REQUIREMENT |
From the records below, take each line where the string "screenshot" shows up and copy it.

DATA PROVIDED |
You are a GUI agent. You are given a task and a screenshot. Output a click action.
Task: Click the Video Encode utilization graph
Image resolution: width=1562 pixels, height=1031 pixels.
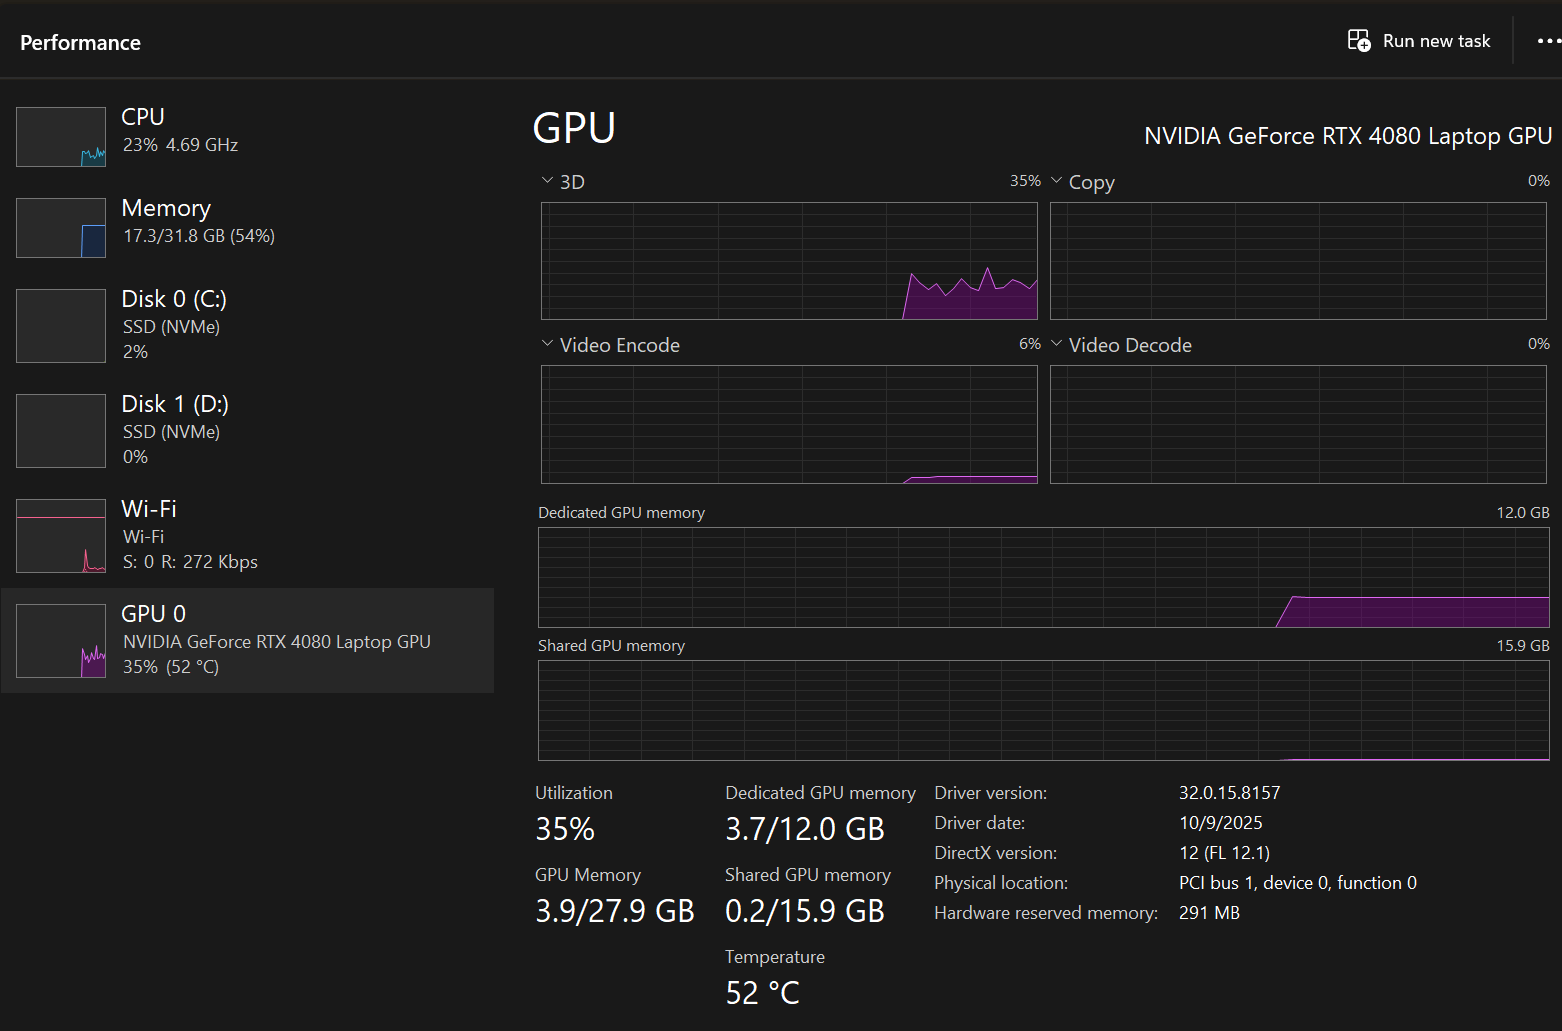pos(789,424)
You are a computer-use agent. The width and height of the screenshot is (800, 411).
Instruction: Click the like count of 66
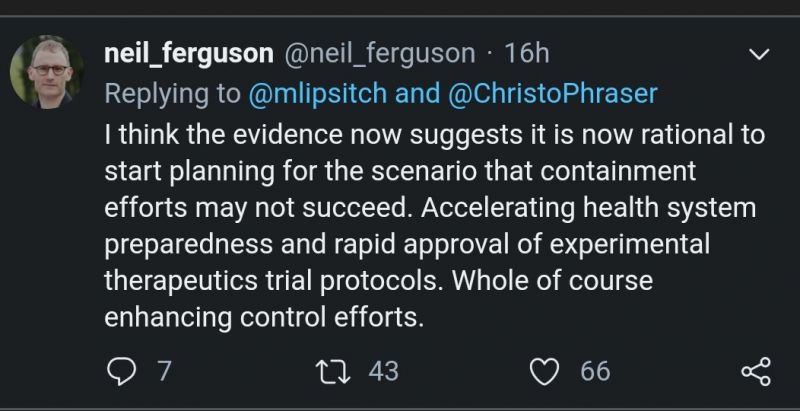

ANSWER |
You are a GUI agent. You are given a task and a screenshot. Output a click action.
You are a computer-use agent. The width and height of the screenshot is (800, 411).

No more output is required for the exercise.